Saved entries
=== Begin Enclosure ===

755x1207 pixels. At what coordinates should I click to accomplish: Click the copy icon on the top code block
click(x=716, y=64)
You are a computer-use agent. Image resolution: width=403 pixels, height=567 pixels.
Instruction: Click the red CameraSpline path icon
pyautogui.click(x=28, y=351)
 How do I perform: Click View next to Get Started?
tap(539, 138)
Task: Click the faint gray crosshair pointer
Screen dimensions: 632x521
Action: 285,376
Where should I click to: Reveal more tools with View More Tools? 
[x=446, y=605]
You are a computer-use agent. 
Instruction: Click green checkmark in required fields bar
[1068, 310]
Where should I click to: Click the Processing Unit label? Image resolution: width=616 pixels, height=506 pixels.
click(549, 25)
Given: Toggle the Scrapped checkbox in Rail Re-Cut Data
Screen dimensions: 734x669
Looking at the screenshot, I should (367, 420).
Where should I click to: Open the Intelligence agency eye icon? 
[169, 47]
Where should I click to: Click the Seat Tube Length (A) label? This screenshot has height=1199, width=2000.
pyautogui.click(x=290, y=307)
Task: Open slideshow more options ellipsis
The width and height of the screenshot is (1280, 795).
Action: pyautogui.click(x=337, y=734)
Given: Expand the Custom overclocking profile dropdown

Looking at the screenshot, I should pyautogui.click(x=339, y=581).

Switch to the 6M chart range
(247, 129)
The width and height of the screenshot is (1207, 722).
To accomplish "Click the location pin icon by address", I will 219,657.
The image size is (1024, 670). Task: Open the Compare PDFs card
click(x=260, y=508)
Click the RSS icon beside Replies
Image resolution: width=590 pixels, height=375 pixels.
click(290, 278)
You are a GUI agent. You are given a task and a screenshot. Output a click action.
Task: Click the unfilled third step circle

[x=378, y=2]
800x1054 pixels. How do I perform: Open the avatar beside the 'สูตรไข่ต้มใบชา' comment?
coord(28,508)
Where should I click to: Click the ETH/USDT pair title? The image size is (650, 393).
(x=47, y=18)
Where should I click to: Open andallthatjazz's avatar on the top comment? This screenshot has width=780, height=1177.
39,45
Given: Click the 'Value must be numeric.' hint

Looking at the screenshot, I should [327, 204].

=== End Enclosure ===

**WHAT TO PRODUCE**
Each record must be repeated exactly as it appears above.

**EXERCISE RESPONSE**
755x1207 pixels. At what coordinates should I click to accomplish: Click the copy icon on the top code block
click(x=716, y=64)
You are a computer-use agent. Image resolution: width=403 pixels, height=567 pixels.
Instruction: Click the red CameraSpline path icon
pyautogui.click(x=28, y=351)
 How do I perform: Click View next to Get Started?
tap(539, 138)
Task: Click the faint gray crosshair pointer
Screen dimensions: 632x521
Action: 285,376
Where should I click to: Reveal more tools with View More Tools? 
[x=446, y=605]
You are a computer-use agent. 
Instruction: Click green checkmark in required fields bar
[1068, 310]
Where should I click to: Click the Processing Unit label? Image resolution: width=616 pixels, height=506 pixels.
click(549, 25)
Given: Toggle the Scrapped checkbox in Rail Re-Cut Data
Screen dimensions: 734x669
Looking at the screenshot, I should (367, 420).
Where should I click to: Open the Intelligence agency eye icon? 
[169, 47]
Where should I click to: Click the Seat Tube Length (A) label? This screenshot has height=1199, width=2000.
pyautogui.click(x=290, y=307)
Task: Open slideshow more options ellipsis
The width and height of the screenshot is (1280, 795).
Action: pyautogui.click(x=337, y=734)
Given: Expand the Custom overclocking profile dropdown

Looking at the screenshot, I should pyautogui.click(x=339, y=581).

Switch to the 6M chart range
(247, 129)
The width and height of the screenshot is (1207, 722).
To accomplish "Click the location pin icon by address", I will 219,657.
The image size is (1024, 670). Task: Open the Compare PDFs card
click(x=260, y=508)
Click the RSS icon beside Replies
Image resolution: width=590 pixels, height=375 pixels.
click(290, 278)
You are a GUI agent. You are given a task and a screenshot. Output a click action.
Task: Click the unfilled third step circle

[x=378, y=2]
800x1054 pixels. How do I perform: Open the avatar beside the 'สูตรไข่ต้มใบชา' comment?
coord(28,508)
Where should I click to: Click the ETH/USDT pair title? The image size is (650, 393).
(x=47, y=18)
Where should I click to: Open andallthatjazz's avatar on the top comment? This screenshot has width=780, height=1177.
39,45
Given: Click the 'Value must be numeric.' hint

Looking at the screenshot, I should [327, 204].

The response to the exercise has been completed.